Ga naar de inhoud

Familie Hopster terug in de tijd (2).

Op 21 november 1902 trouwde Roelof met Roelofje Reurink, die uit Ambt Ommen kwam (uit de Vinkenbuurt waar haar broer Roelof woonde?). Roelofje had nog een zus Klaasje, die in het Strooiendorp (getrouwd met Klaas Boterman) woonde en een zus Aaltje die, getrouwd met Roelof Zomer, naar Borne verhuisde. Aan de Meppelerweg werden daarna Jantje (1907), Hendrlkje (1909) en Lambertus (1912) geboren. Na het werk op de melkfabriek werkte opa op zijn eigen boerderijtje. Verder werd het werk gedaan door de knecht (die ‘s ochtends tot 12 uur de melkrit deed) en door Roelofje.

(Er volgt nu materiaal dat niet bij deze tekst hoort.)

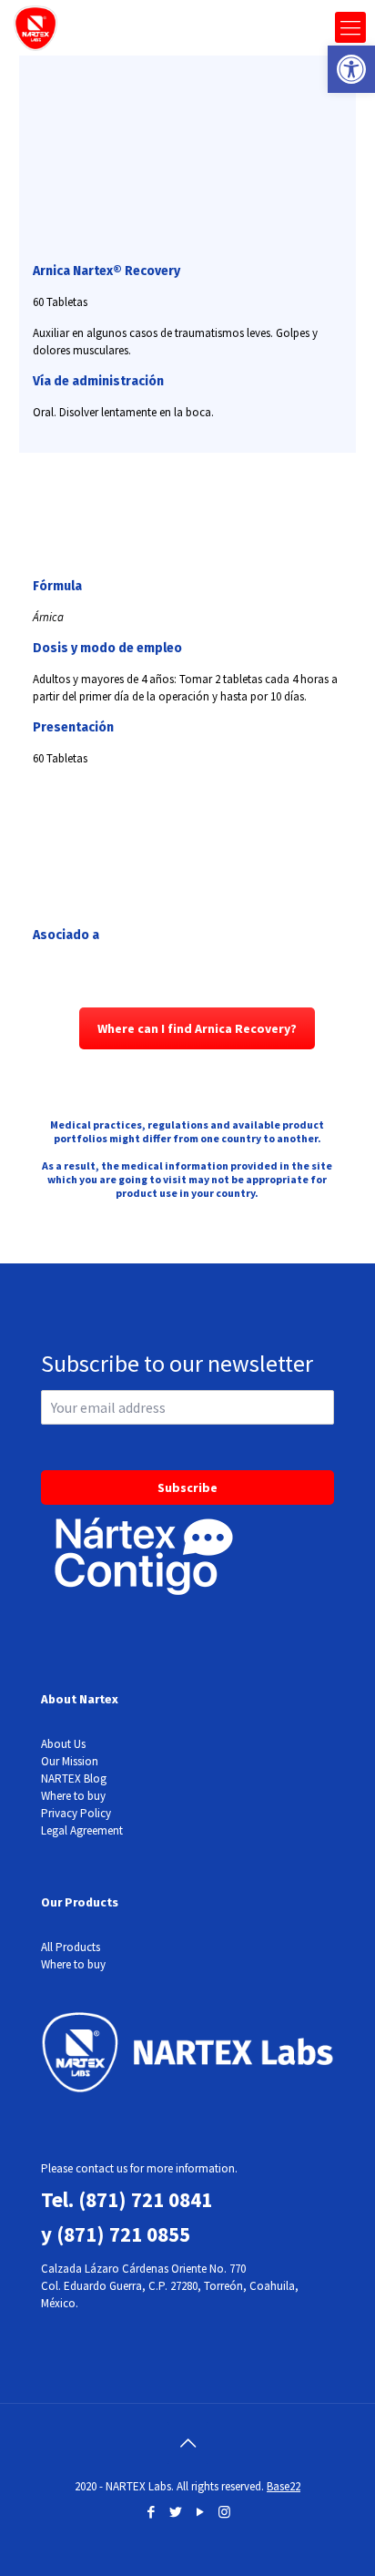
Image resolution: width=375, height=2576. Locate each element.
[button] (351, 69)
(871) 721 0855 (123, 2234)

Tussen 1912 en 1915 verhuisden opa en opoe met de kinderen naar de Hoofdvaart 197 in Dedemsvaart.

Aan het begin van de Nieuwe Dijk, rechts achter de bosjes, ligt het verbouwde boerderijtje waar opa en opoe van ( 1932?, crisistijd) tot 1965 hebben gewoond. Begin jaren dertig werkte Roelof bij de Coöperatie, Bertus bij Pluim en Henny bij Sipkema. Klaas zat op de ULO en Jan op de lagere school. Zij woonden nog thuis. Op zaterdagavond kwam iedereen naar huis. Dan aten ze vers gebakken krentenbrood (uit de kelder). Bertus nam sigaren mee van Pluim. Ze aten pinda’s en er waren altijd vrienden die meekwamen. De avond brachten ze dan pratend door of Bertus (lid van het strijkje Tavenu) speelde viool en opa accordeon. Als Jan Westerhof (kapper, stroper, kruidenier aan huis) na het rondbrengen van de bestellingen langs kwam, speelde hij ook nog wel eens heel mooi een paar versjes op opa’s accordeon.

Klaas kwam in de crisistijd van de ULO, maar kon geen werk vinden. Op 23 maart 1937 maakte opoe hem wakker in de bedstee. Ze huilde, want hij moest voor zijn nummer in dienst in Arnhem. Daar bleef hij tot 10 mei 1940. Toen hij in de zomer van 1940 eindelijk weer thuis kwam, was opa op het aardappelland en liep hem steeds sneller tegemoet. In de jaren vijftig lag vóór het huis een roggeveld, naast het huis was de tuin en achter het huis lagen een paar weilanden. Er was uiteindelijk één koe overgebleven. De boerderij lag pal achter het schoolplein en dat vonden de logerende kleinkinderen reuze interessant: allemaal “gebrekkig” (= dialect) pratende kinderen. Naast het huis was het stookhok, een kippenren en er stonden pruimenbomen. Op de deel was een bedstede en in de nette kamer waren er twee. Opa en opoe sliepen op de opkamer. Binnen stond een divan voor de lage, kleine raampjes. Daarnaast een koperen bordje op een pijpenrek: “Een tevreden rooker, is geen onruststooker”. ’s Morgens klonk het geluid van opoe, die een ei met cognac klopte voor opa. Ze stond altijd als eerste op, ze stopte zijn pijp, maakte zijn eten klaar, maar opa zei ’s morgens nooit wat.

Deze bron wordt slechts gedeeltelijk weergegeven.